Solo Viola consists of two main parts with a short postscript. The first section had me in mind of Italo Calvino. It has that fable-like, somewhat whimsical quality to it. It introduces the reader to several groups of separate characters in a capital city. There are three just released political prisoners - a horse thief, a circus wrestler, and a bird. There are four members of a string quartet. There is the horse thief's more successful brother. There are millions of Frondists, followers of a populist nationalism that controls political and public life, expert in manipulating the dark currents of the human soul. There is a clown. And there is a writer:
He is not content to offer peevish, bitter pronouncements about the world that surrounds him. He does not reproduce in exact detail the elemental brutality to which humanity has been reduced, the bestial tragedy of their fate... [his] usual process was to replace the hideousness of current events with his own absurd images. His own partial hallucinations, both troubled and troubling. Most of the time, although obviously not always, he obeyed the rules of logic... suddenly his exotic parallel worlds would coincide with something buried in some random person's unconscious mind. Suddenly, that reader would emerge from the subterranean levels of mirage and onto the main square of the capital... he was unable to render on paper, without metaphors, his disgust, the nausea that seized him when he faced the present day and the inhabitants of that present... we approach the story of a man who lives in the anguish of being unclear, a man who spends twenty-four hours a day obsessed by the real, but who nevertheless expresses himself in an esoteric, sibylline manner, locating his heroes in nebulous societies and unrecognizable times.

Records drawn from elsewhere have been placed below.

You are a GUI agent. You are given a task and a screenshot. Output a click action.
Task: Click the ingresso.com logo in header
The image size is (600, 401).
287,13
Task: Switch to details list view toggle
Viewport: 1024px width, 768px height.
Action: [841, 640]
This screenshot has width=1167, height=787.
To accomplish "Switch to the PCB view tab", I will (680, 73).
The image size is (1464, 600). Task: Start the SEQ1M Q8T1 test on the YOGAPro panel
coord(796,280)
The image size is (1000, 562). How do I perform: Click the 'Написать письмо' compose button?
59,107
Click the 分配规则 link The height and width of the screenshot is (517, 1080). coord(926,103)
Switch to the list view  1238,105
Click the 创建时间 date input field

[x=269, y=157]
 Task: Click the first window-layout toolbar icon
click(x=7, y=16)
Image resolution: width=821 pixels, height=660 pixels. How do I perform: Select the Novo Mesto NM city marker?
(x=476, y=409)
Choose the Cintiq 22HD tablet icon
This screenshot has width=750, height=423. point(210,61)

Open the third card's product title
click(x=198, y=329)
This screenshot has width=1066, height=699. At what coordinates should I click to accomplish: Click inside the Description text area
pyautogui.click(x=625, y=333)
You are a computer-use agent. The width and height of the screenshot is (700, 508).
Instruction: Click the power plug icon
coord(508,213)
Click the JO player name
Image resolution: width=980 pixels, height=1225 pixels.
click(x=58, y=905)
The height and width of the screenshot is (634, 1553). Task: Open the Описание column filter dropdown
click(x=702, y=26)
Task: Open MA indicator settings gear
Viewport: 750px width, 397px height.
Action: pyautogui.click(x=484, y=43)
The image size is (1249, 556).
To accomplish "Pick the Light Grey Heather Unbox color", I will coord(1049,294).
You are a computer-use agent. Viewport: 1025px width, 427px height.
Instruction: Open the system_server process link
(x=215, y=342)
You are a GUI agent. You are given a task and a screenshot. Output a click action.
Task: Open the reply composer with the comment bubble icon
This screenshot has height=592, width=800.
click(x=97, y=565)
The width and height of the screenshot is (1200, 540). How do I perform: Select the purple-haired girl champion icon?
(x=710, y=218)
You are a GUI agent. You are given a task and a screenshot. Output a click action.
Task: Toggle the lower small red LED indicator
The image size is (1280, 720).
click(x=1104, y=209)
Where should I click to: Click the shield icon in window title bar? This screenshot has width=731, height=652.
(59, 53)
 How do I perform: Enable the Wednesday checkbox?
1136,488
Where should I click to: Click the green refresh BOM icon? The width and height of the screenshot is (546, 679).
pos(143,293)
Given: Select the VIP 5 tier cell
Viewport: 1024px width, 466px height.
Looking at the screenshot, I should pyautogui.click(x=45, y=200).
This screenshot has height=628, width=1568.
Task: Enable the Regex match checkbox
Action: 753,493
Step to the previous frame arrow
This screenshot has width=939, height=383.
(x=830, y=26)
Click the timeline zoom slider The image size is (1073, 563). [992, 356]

I imagine we can take this description of the character of Iakoub Khadjbakiro (all characters in this novel have exotic sounding names to this reader, often seeming to bear some resemblance to Armenian ones) as a fair description of the author's decades-long project. And if he was horrified by ominous developments concerning populist nationalism in 1991, when this novel was published in France, he would hardly be less so when considering political developments in the Western world leading up to 2021. Thus his project unfortunately has just as much relevance today as at any time in the last forty years of its compilation.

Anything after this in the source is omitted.